Pesquisar este blog

domingo, agosto 27, 2006

50. Minha irmã e meus piolhos

Jornal de Cocal: 26 de maio de 2004

Uma das minhas irmãs se chama Tânia Claúdia. Meu pai escolheu o primeiro nome por causa de uma menina que ele gostava muito e morreu queimada e eu implorei para que se acrescentasse Claudia porque num domingo, no parreral da casa de minha vó, conheci uma moça linda, de longos cabelos lisos, que usava um vestido cor-de-rosa e tinha esse nome.

Depois daquele dia, passei a insistir com meus pais para poder deixar meus cabelos crescerem, pois sonhava em ser igual àquela garota que nunca mais vi e sequer sei quem é, porém, a guardo em minhas lembranças pela forte impressão que me causou quando eu era uma menininha. Minha mãe dizia que eu só poderia ter cabelos compridos depois dos doze anos, alegando que era difícil cuidar. Como meus cabelos eram feios! Também pudera, lavando com sabão de banha de porco e passando Neocid toda semana! De vez em quando me convencia de que iria dar um jeito em minha “cabeleira”. Tudo o que diziam que era bom para deixá-los brilhantes e macios eu fazia. Preparava chá de raízes de guaxuma, urtigão, babosa, folhas de uma árvore chamada chorão, gema de ovo, leite, e sabe lá Deus o que mais. No sábado eu fazia meus produtos de beleza e na segunda-feira era obrigada a passar vinagre ou álcool para matar os piolhos e secar as lêndeas. Meu tio provocava, perguntando se junto com o álcool tínhamos colocado areia para que a população alcoolizada brigasse e se matasse a pedradas.

De vez em quando eu sinto saudades daqueles piolhos. Era tão bom quando minha mãe sentava na varanda do paiol, me pedia para deitar a cabeça em seu colo e iniciava a grande caçada. Ela perguntava onde estava coçando e logo tinha em suas mãos o malfeitor. Como eu não tinha habilidade para prensá-los entre as unhas dos meus polegares, eles eram colocados sobre uma tábua e assim eu conseguia me vingar sem o risco de perdê-los.

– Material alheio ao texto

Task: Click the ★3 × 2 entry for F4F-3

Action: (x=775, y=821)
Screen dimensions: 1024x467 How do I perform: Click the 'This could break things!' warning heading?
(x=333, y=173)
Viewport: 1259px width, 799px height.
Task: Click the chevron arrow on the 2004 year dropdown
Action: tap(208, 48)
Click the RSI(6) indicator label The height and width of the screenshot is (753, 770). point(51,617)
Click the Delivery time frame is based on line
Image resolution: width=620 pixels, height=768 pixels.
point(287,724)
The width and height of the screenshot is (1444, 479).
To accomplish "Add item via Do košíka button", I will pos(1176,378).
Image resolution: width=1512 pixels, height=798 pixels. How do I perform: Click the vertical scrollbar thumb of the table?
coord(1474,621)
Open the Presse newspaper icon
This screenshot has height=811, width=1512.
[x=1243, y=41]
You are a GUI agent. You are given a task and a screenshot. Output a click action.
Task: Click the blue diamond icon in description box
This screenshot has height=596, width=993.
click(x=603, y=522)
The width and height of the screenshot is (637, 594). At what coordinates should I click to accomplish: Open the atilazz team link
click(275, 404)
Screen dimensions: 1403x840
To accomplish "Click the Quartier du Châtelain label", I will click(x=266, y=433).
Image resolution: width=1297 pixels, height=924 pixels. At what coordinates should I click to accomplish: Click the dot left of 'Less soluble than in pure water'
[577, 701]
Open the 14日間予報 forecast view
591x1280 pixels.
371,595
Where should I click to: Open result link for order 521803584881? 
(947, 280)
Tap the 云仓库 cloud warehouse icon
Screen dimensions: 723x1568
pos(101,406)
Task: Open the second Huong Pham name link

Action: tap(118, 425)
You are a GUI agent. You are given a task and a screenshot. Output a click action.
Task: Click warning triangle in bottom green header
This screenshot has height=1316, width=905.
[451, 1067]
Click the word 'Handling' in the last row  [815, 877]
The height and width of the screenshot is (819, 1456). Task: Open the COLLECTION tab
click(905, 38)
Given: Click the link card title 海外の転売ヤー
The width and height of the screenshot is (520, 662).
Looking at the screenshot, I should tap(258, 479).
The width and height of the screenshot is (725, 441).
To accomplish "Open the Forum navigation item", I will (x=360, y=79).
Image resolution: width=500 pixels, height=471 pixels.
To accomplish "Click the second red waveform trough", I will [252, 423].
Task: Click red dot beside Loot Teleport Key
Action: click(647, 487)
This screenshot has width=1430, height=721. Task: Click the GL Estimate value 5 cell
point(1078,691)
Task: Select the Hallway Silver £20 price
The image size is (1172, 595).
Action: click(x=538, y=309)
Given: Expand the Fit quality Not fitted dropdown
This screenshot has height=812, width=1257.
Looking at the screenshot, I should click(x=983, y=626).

Uma das piores maneiras de se ofender uma criança era chamá-la de piolhenta. Como doía! Era humilhante, apesar de ser verdade. Jamais esqueço de um período em que organizaram uma escala para as mães fazerem revista na cabeça dos alunos. Aguardar o resultado do exame gerava tanta ansiedade quando esperar a inevitável surra do pai depois que se cometeu um ato falho com o vizinho. Certamente as marcas internas permaneciam por mais tempo que as externas. Hoje, rimos da situação vivenciada. Nada como o tempo para resolver os conflitos da vida!

Eu iniciei falando da minha irmã, que pediu que eu escrevesse algo sobre ela e não falasse tanto de coisas tristes. Não sei porque troquei a Tânia pelos piolhos. Talvez seja pela semelhança que há entre eles: sabe como irritar, incomodar e pertubar, mas no fundo o que quer é só estar mais perto das pessoas. Como os piolhos ela sente a necessidade do contato humano e quem a conhecer, nunca a esquecerá.